Happy, all are those who can tell a story behind which a logical order is obvious or is at least hiding!
Which logical order is functioning in our brain? Which logical order hides behind the behavior of
people? Sometimes you might follow events and thoughts that appear logical for a while, and then
chaotic elements emerge, and challenge everything.
In the following chapters, I make an attempt to sketch my ideas like parts or pieces of a huge puzzle. I
am not able to tell the story as a sequence of interconnected processes following each other with
linear causality. For some people that's hard to accept, as I had to learn.

Small vehicles have encouraged me


Small vehicles have encouraged me to present my idea to the public. I found them in a wonderful little
book of the great and wise neuroscientist and cybernetician Valentino Braitenberg.
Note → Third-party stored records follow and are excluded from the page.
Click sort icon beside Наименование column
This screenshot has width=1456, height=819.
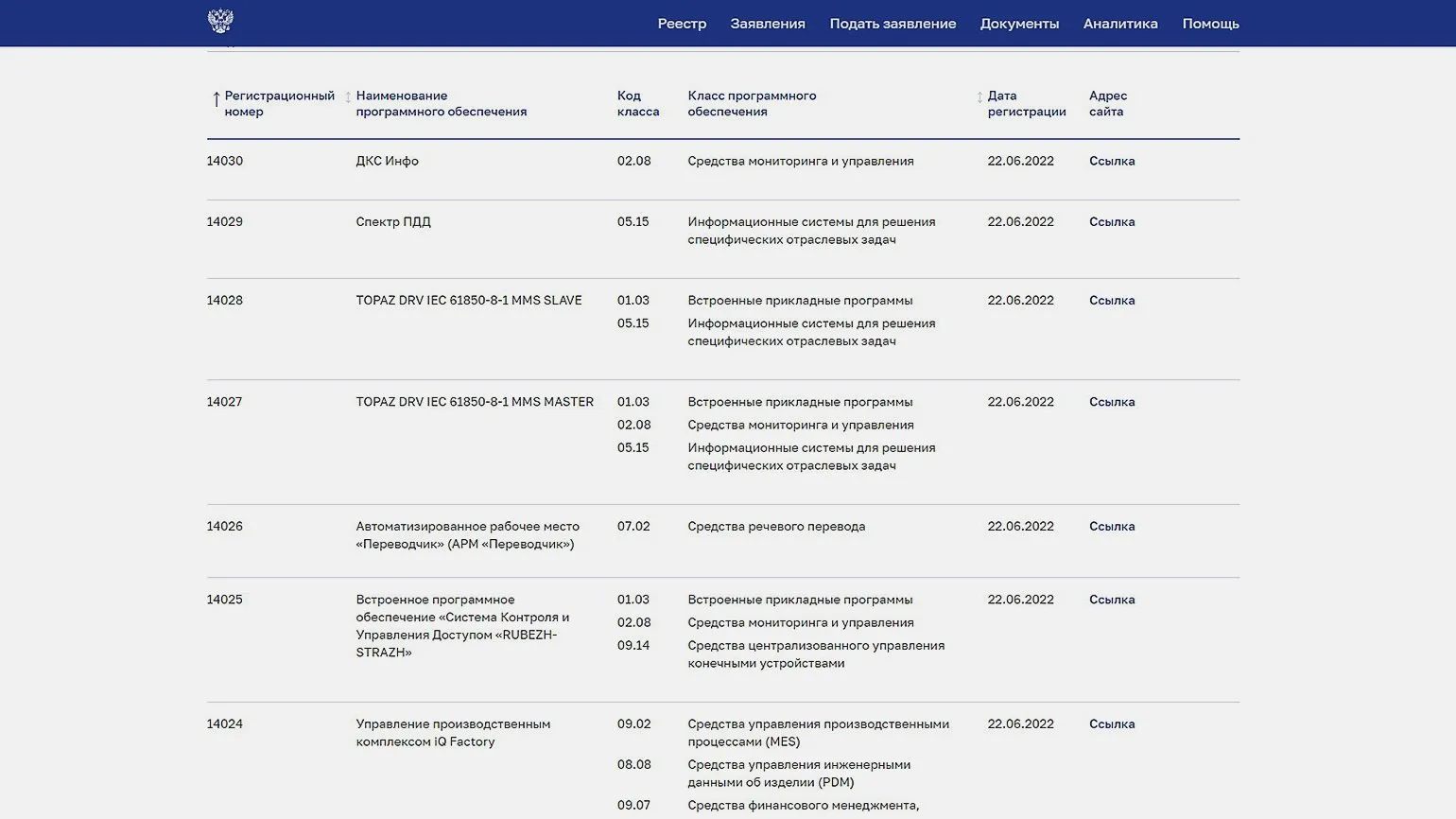pyautogui.click(x=348, y=97)
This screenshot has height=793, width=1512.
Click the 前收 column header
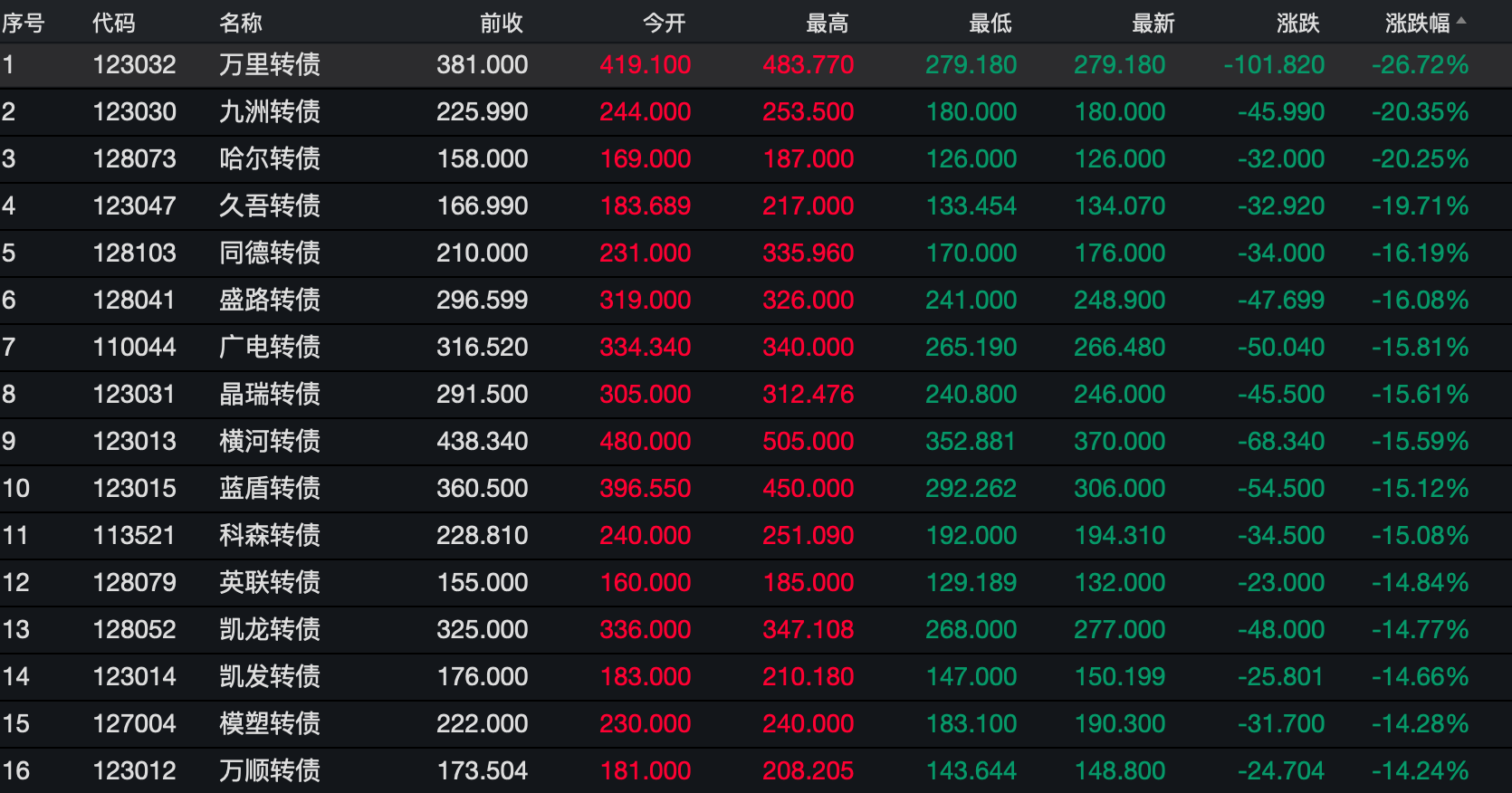(502, 23)
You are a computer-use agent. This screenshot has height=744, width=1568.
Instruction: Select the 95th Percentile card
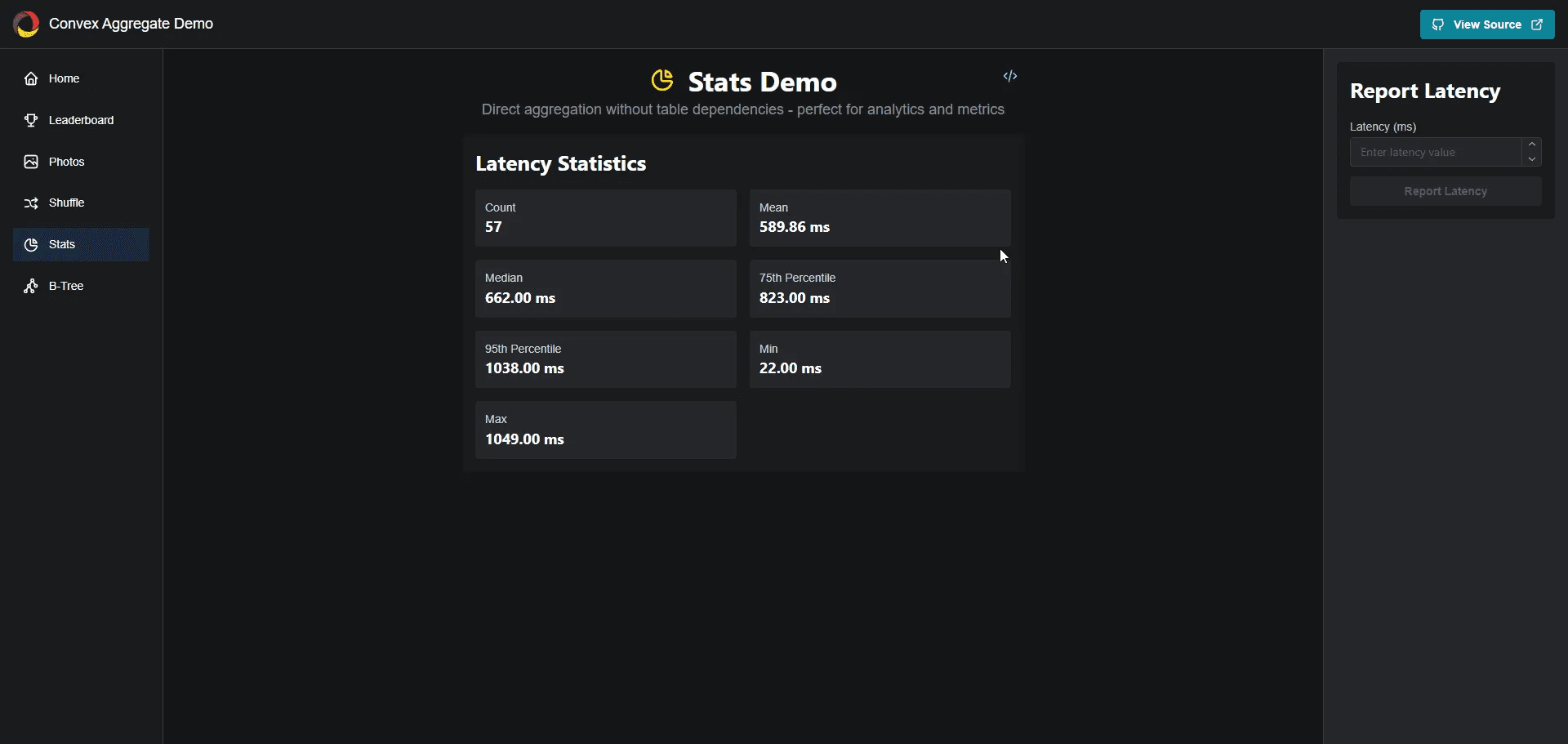605,359
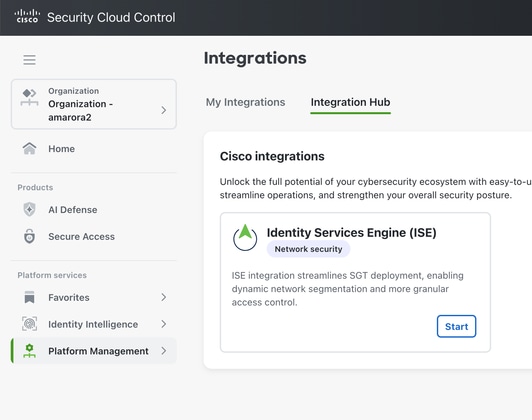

In his book 'Vehicles: Experiments in Synthetic Psychology, first published in 1984, Valentino
Braitenberg describes very impressively and wittily, how a simple vehicle consisting of a small box
with wheels, a motor and a very primitive sensor, might make you believe it is alive. He shows us how
to construct by simple interconnections of motors, sensors, and the individual vehicles themselves
artificial "beings" that simulate the behavior of living beings so realistically that these artificial beings
are virtually indistinguishable from living subjects, even to a careful observer. His artificial beings
exhibit properties similar to those attributed to people, some lovable, others less lovable, those that
give them recognition, and those that make them appear ridiculous.
Valentino Braitenbergs vehicles give the impression that they can sense cold and heat, show fear and
aggression, love and hate, with behaviors that seem to follow the laws of logic. They are able to
associate red color with aggression and the smell of hydrogen sulfide with the image of rotten eggs.
They seem to be creative, identify laws and rules and are able to create routines to make life easier.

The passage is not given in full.